As such, the Bank will probably be inclined to maintain the interest rate corridor policy so long as market conditions permit. Furthermore, as interest rate decisions have to be made at the MPC, it will likely have to provide its guidance as to the ranges within which it targets funding costs to fluctuate. Based on our calculations, since October 20, the date of inception of the corridor policy, the average cost of funding is around 7.75%, while the Bank has opted to keep the cost of funding at 7.50%-8.00% excluding “exceptional” days. It is also worth underlining that during the investor meetings held in Ankara, the Bank expressed its view that 12% was an excessive rate in terms of economic balances (Brazil’s 11% policy rate is the highest on a global scale, followed by India with 8.5%), while noting that it deemed reasonable the 5.75 - 8.50% range it foresaw for December. (*)

As we have mentioned before, we see this experiment as a test drive to determine the equilibrium interest rate at which money demand is equal to money supply. We still think that as long as the average cost of funding of CBT facilities (1-week repo, primary dealers facility and O/N Lending) remains significantly above the policy rate, the odds for the policy rate (5.75%) getting closer to the CBT’s blended rate would be higher. This implies scope, when needed, for policy rate hikes to the tune of 200bp, which are likely to be front-loaded under these circumstances. However, the CBT still seems content with this policy and is unlikely to change its stance in the near future.

On the other hand, a rise in the cost of funding and the general interest rate above current levels does not seem justifiable at this stage, given i) the retracement in trend consumer loan growth towards 10% at the end of last year is sustained in the initial weeks of 2012 as well; ii) the 5% appreciation of the TRL; and iii) signs of a strengthening in rebalancing of domestic and external demand. Moreover, potential surprises in the short term in industrial production and inflation might reinforce this perception. Based on our preliminary estimates, a slight negative (first signal being a 7% contraction in automotive manufacturing in December) or a minor positive annual industrial production growth figure seems of significant likelihood. As for inflation, the easing in core inflation on an annual basis -- for the first time since November 2010 -- might be solidified by a stronger TRL, though this may not be the case for headline inflation, which looks set to remain elevated in the early months of the year due to the base effect.

In conclusion, at the upcoming first MPC meeting of the year, the CBT is likely to convey its view that the prevailing tightness level is adequate. The monetary authority is also likely to indicate that it will continue to respond to potential shocks with the interest rate corridor policy.

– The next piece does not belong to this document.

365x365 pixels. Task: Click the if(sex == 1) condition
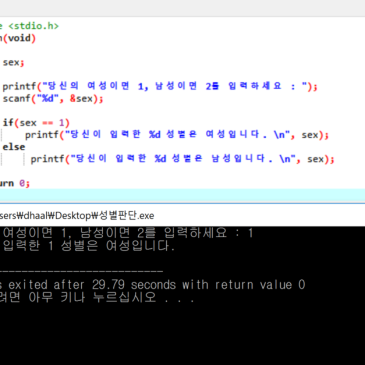click(36, 123)
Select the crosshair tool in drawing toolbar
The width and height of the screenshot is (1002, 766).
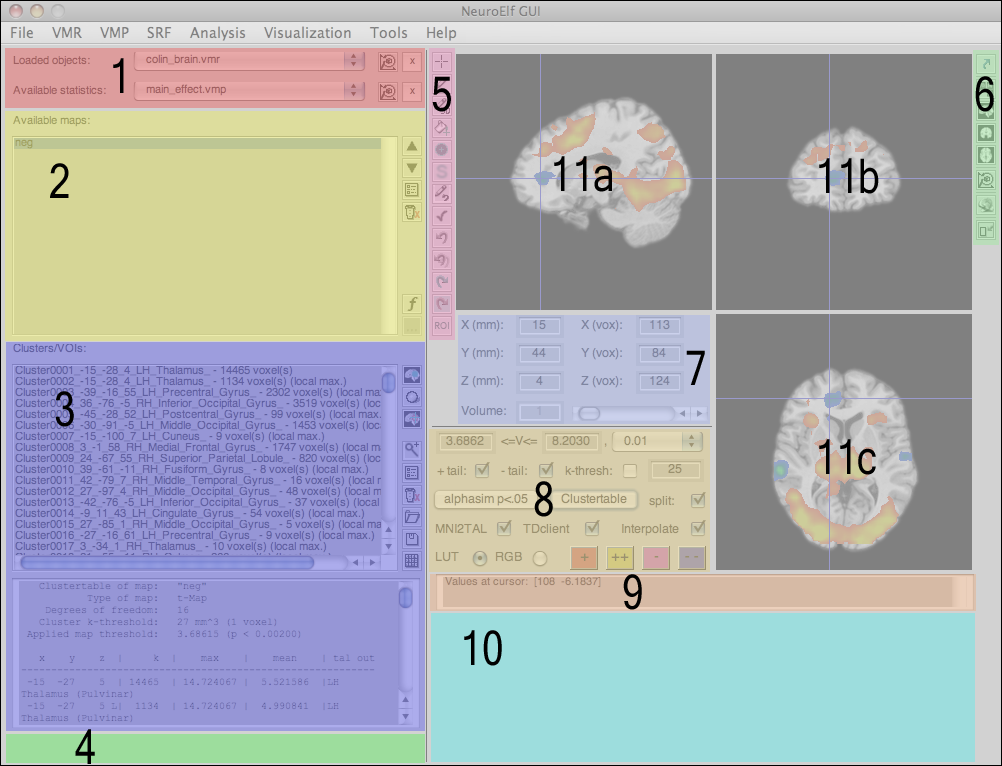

In the coming period, the degree to which the cost of funding will undershoot the average (8%) of the monetary tightening phase, will hinge on the extent of TRL appreciation. A firming of the TRL in tandem with an increase in global risk appetite would strengthen the CBT’s hand in its bid to reduce the funding cost. In the event of stronger-than-expected capital flows, the CBT may also mull halting the FX sale auctions. In the opposite case, on the other hand, the cost of funding level would largely hinge on signals from loan growth, economic activity, and inflation.

(*) The CBT pursues different strategies in “normal” and “exceptional” days.
- In “normal” days, the CBT will continue to hold regular 1-week repo auctions at 5.75%, at an amount of TRL3bn-7bn, and the blended CBT funding cost (as a result of 1-week repo (5.75%)), O/N lending rate to PD (12%) and 1-month repo (yield to be determined through competitive bidding) will be sustained within an interval of 5.75-8.50%. Moreover, the CBT will sell US$50mn via daily FX sale auctions.
- In “exceptional” days, the CBT will discontinue regular 1-week repo auctions at 5.75%. Instead, it will hold intraday 1-week repo auctions through competitive bidding; i.e. the yield will be determined at the auction. Moreover, the sale amount will be higher than US$50mn at the daily FX sale auction, and the CBT might intervene directly in the FX market.